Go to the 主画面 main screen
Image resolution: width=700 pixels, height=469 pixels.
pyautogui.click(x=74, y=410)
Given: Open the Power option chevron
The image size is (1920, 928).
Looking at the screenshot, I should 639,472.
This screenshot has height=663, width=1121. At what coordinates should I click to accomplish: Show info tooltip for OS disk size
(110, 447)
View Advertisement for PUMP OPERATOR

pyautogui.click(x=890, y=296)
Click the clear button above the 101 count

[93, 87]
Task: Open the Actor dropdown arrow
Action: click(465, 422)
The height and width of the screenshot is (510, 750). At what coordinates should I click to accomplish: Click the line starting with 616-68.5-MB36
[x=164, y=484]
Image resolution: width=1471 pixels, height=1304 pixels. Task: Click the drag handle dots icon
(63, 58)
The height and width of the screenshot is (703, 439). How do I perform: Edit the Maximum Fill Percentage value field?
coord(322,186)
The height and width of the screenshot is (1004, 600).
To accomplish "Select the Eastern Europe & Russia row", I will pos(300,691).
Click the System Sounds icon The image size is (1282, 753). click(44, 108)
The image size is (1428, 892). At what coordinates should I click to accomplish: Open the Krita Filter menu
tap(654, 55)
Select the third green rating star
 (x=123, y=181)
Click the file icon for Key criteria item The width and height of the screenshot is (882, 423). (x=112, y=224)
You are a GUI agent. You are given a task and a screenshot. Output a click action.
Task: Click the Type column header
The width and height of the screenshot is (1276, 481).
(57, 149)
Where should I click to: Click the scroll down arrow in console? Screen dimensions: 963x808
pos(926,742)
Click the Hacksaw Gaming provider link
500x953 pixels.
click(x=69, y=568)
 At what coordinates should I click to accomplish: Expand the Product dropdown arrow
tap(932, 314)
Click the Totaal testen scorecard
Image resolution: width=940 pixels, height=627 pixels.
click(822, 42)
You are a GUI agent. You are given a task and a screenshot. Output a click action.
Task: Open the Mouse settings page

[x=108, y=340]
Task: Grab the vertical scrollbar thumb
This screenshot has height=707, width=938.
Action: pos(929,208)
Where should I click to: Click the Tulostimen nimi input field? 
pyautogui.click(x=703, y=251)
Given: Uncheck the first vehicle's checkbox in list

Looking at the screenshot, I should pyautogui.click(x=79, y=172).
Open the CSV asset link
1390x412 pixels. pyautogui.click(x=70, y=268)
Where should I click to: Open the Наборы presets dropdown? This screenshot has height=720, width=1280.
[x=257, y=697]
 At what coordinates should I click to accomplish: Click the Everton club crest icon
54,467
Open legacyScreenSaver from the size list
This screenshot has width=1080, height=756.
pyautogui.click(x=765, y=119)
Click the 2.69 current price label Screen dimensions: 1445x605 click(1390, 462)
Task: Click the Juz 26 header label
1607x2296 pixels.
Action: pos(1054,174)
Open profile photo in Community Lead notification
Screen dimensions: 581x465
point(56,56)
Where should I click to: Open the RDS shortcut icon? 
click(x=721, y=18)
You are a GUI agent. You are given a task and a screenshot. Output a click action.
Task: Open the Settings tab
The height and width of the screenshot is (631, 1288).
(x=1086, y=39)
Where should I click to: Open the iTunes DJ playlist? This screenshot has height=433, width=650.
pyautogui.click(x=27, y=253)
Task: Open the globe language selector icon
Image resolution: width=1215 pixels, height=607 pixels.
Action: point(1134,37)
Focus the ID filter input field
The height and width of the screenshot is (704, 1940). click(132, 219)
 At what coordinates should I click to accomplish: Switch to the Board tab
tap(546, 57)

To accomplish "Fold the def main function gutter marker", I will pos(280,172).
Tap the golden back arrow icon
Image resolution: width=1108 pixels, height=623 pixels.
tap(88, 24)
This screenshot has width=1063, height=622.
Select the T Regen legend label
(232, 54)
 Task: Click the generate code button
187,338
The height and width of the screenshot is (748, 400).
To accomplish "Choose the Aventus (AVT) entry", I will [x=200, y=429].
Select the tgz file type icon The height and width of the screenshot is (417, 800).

- - -

◆ **Task**
Transcribe every record above exactly.

◆ **Response box**
Go to the 主画面 main screen
Image resolution: width=700 pixels, height=469 pixels.
pyautogui.click(x=74, y=410)
Given: Open the Power option chevron
The image size is (1920, 928).
Looking at the screenshot, I should 639,472.
This screenshot has height=663, width=1121. At what coordinates should I click to accomplish: Show info tooltip for OS disk size
(110, 447)
View Advertisement for PUMP OPERATOR

pyautogui.click(x=890, y=296)
Click the clear button above the 101 count

[93, 87]
Task: Open the Actor dropdown arrow
Action: click(465, 422)
The height and width of the screenshot is (510, 750). At what coordinates should I click to accomplish: Click the line starting with 616-68.5-MB36
[x=164, y=484]
Image resolution: width=1471 pixels, height=1304 pixels. Task: Click the drag handle dots icon
(63, 58)
The height and width of the screenshot is (703, 439). How do I perform: Edit the Maximum Fill Percentage value field?
coord(322,186)
The height and width of the screenshot is (1004, 600).
To accomplish "Select the Eastern Europe & Russia row", I will pos(300,691).
Click the System Sounds icon The image size is (1282, 753). click(44, 108)
The image size is (1428, 892). At what coordinates should I click to accomplish: Open the Krita Filter menu
tap(654, 55)
Select the third green rating star
 (x=123, y=181)
Click the file icon for Key criteria item The width and height of the screenshot is (882, 423). (x=112, y=224)
You are a GUI agent. You are given a task and a screenshot. Output a click action.
Task: Click the Type column header
The width and height of the screenshot is (1276, 481).
(57, 149)
Where should I click to: Click the scroll down arrow in console? Screen dimensions: 963x808
pos(926,742)
Click the Hacksaw Gaming provider link
500x953 pixels.
click(x=69, y=568)
 At what coordinates should I click to accomplish: Expand the Product dropdown arrow
tap(932, 314)
Click the Totaal testen scorecard
Image resolution: width=940 pixels, height=627 pixels.
click(822, 42)
You are a GUI agent. You are given a task and a screenshot. Output a click action.
Task: Open the Mouse settings page

[x=108, y=340]
Task: Grab the vertical scrollbar thumb
This screenshot has height=707, width=938.
Action: pos(929,208)
Where should I click to: Click the Tulostimen nimi input field? 
pyautogui.click(x=703, y=251)
Given: Uncheck the first vehicle's checkbox in list

Looking at the screenshot, I should pyautogui.click(x=79, y=172).
Open the CSV asset link
1390x412 pixels. pyautogui.click(x=70, y=268)
Where should I click to: Open the Наборы presets dropdown? This screenshot has height=720, width=1280.
[x=257, y=697]
 At what coordinates should I click to accomplish: Click the Everton club crest icon
54,467
Open legacyScreenSaver from the size list
This screenshot has width=1080, height=756.
pyautogui.click(x=765, y=119)
Click the 2.69 current price label Screen dimensions: 1445x605 click(1390, 462)
Task: Click the Juz 26 header label
1607x2296 pixels.
Action: pos(1054,174)
Open profile photo in Community Lead notification
Screen dimensions: 581x465
point(56,56)
Where should I click to: Open the RDS shortcut icon? 
click(x=721, y=18)
You are a GUI agent. You are given a task and a screenshot. Output a click action.
Task: Open the Settings tab
The height and width of the screenshot is (631, 1288).
(x=1086, y=39)
Where should I click to: Open the iTunes DJ playlist? This screenshot has height=433, width=650.
pyautogui.click(x=27, y=253)
Task: Open the globe language selector icon
Image resolution: width=1215 pixels, height=607 pixels.
Action: point(1134,37)
Focus the ID filter input field
The height and width of the screenshot is (704, 1940). click(132, 219)
 At what coordinates should I click to accomplish: Switch to the Board tab
tap(546, 57)

To accomplish "Fold the def main function gutter marker", I will pos(280,172).
Tap the golden back arrow icon
Image resolution: width=1108 pixels, height=623 pixels.
tap(88, 24)
This screenshot has width=1063, height=622.
Select the T Regen legend label
(232, 54)
 Task: Click the generate code button
187,338
The height and width of the screenshot is (748, 400).
To accomplish "Choose the Aventus (AVT) entry", I will [x=200, y=429].
Select the tgz file type icon The height and width of the screenshot is (417, 800).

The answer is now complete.